====== SOURCE MATERIAL

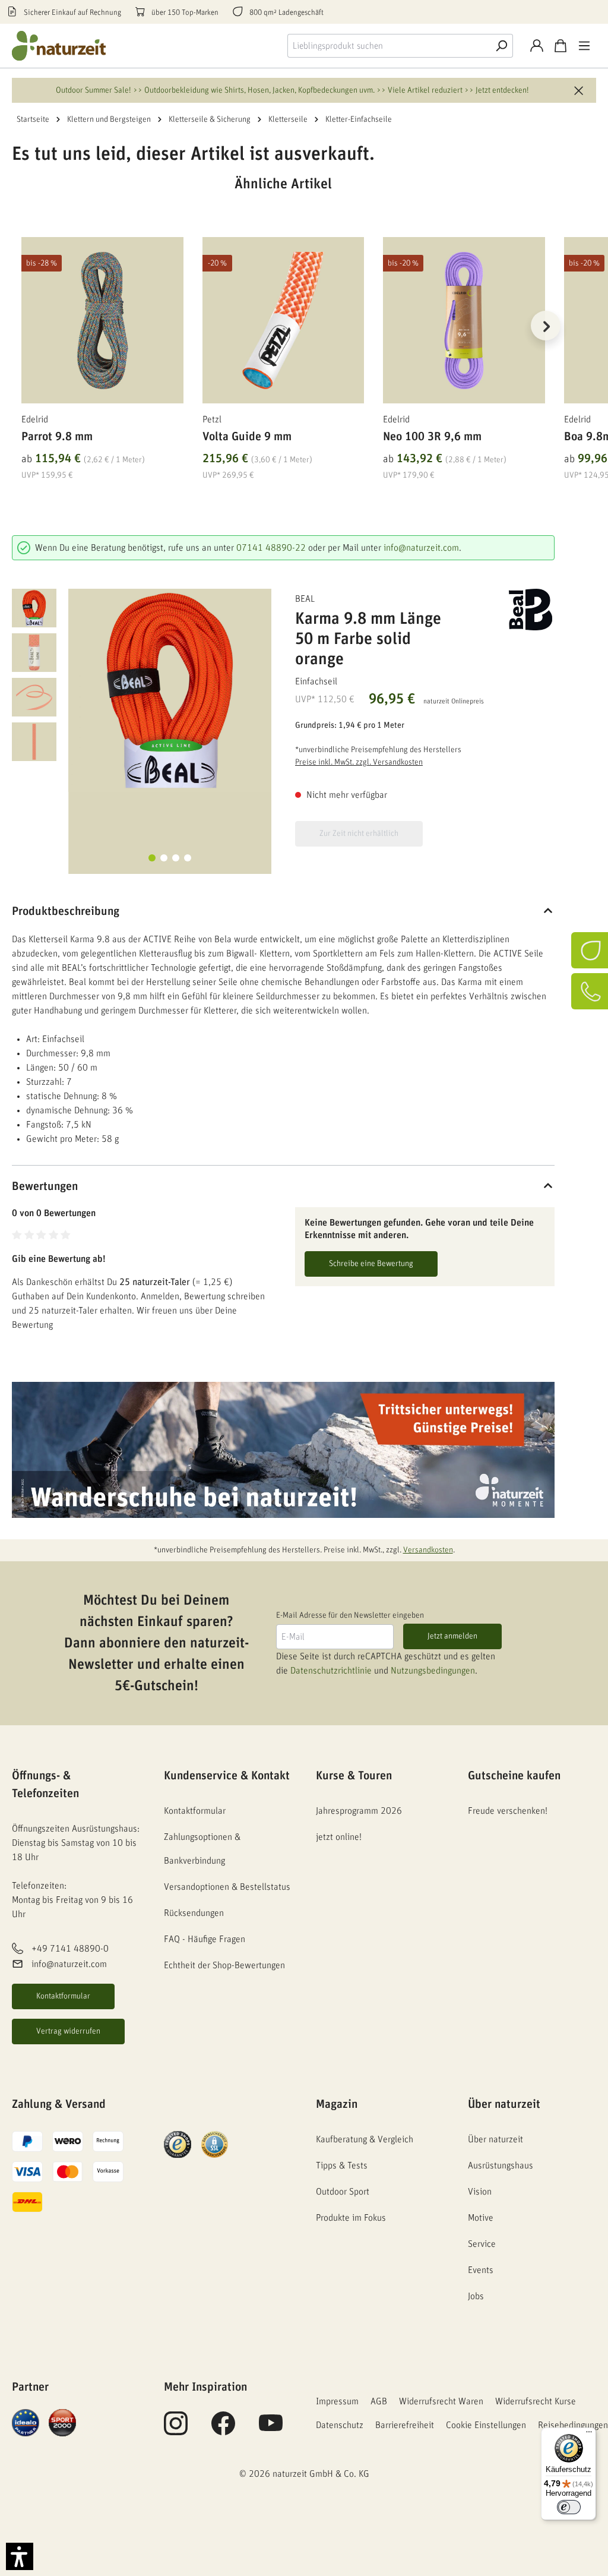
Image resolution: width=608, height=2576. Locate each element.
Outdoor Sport (342, 2191)
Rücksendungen (194, 1913)
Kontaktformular (63, 1996)
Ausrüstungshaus (500, 2165)
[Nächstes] (545, 325)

============

** TASK DETAILS **
Reproduce the records exactly, images excluded.

** FINISHED EXERCISE **
Image resolution: width=608, height=2576. Locate each element.
Outdoor Sport (342, 2191)
Rücksendungen (194, 1913)
Kontaktformular (63, 1996)
Ausrüstungshaus (500, 2165)
[Nächstes] (545, 325)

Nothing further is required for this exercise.